With all the nice things being said about electric cars and how sales of battery-powered vehicles have been soaring recently, its common to see analysts predicting that electric cars will replace combustion engine cars in the nearest future. But that’s not true my friend.
Electric cars explained
Electric vehicles (EVs) do not require fossil fuels like diesel or petrol to function neither do they litter the air with carbon-filled smoke when they run.
The concept of EVs is to reduce global warming caused by combustion engine or fuel cars. When you charge an EV, a large quantity of electrical energy in stored in high capacity battery cells under the cabin or hood. After charging, the energy is then used to power the vehicle to travel distances. This way, there’s no smoke produced or air pollution encountered.
Think about it
Even though they do not emit harmful gases themselves, the process of producing electricity that charges EVs oftentimes if not most times involve fossil fuels and emission of carbon monoxide.
In the United States last year, fossil fuels accounted for 63% of electricity generated into the power grid. Solar energy made up only a tiny 1.6% while nuclear energy was pegged at 17%. In all, if you live in the United States and drive an EV, the chances that you indirectly (ie the government doing it on your behalf) blast dangerous smoke and chemicals into the atmosphere in the name of generating electricity for charging your supposedly clean EV is more than 80%.
Sales of electric cars will rise but electric is not the future
While more and more people are happy to buy “eco-friendly” electric cars now, it won’t be long before everyone starts to find out that EVs cause air pollution and global warming as much as petrol or diesel-powered cars.
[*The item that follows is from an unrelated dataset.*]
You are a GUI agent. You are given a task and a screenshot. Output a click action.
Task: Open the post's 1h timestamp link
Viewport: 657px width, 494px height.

Yours sincerely foresee a massive rise in the sale of electric cars in the nearest future but a stall if not steep decline and eventual demise of the electric car system in 20 to 30 years.
So what’s the future?
Hydrogen fuel cell cars. Hydrogen fuel cell cars are they future and they are powered by Hydrogen, stored inside high-pressure tanks in the car. Oxygen is fed through the front grills which reacts with the stored Hydrogen to produce electricity to power the vehicle and release clean water as the waste product. The driver can dump waste water from the car by pressing a H20 button on the dashboard when its convenient.
At 4 minutes, Hydrogen-powered cars are so much faster and easier to re-fill compared to the average 3 hours needed to get an electric car charged to 80%.
Imagine driving a Hydrogen-powered Toyota Mirai from Abuja to Onitsha on a sunny afternoon and there’s only one fuel station along the way. Lets say, this fuel station is located in the middle of your journey. Ordinarily, the Hydrogen-powered Mirai has a range of 502 km which should see you to the end of the journey on a full tank without needing a refill.
But lets say you started the journey on a half-filled tank of Hydrogen. Once you get to the fuel station, in less than 5 minutes, your Mirai is stuffed up with refill Hydrogen and you’ll be on your way.
Picture this same scenario with an EV Tesla S model. With a driving range of about the same 500km for the highest trim of this EV, your Tesla S will spend about 4 hours to attain up to 50% charge to complete its journey from the fuel/charging station.
Hydrogen cars are not only just faster to refill. Their components outlast EVs’ by a far margin. For example, a Hydrogen-powered car won’t need battery replacements in 3 years like in EVs where you need to replace car batteries as it becomes weary and starts holding less and less charge with age.
Also good luck polluting the earth with toxic and corrosive material when you dispose those heavy batteries from your EV.
When will Hydrogen-cell cars start to dominate?
At roughly $60,000, the Mirai is costly to purchase although it’s not as costly as most EVs in the market. To fill-up a Mirai tank, you need to buy 3.8kg of Hydrogen at about $16 per kilogram.
Considering that you will pay much much less for electricity when charging your lovely Tesla compared to a Hydrogen refill, most people will prefer the financial burden of refilling an EV than a HFC.
Analysts and car companies say that as more people continue to buy Hydrogen fuel cell vehicles, the cost of purchasing them will diminish just as the cost of Hydrogen itself will continue plummeting as more methods are discovered for acquiring Hydrogen which is the most abundant element in the universe.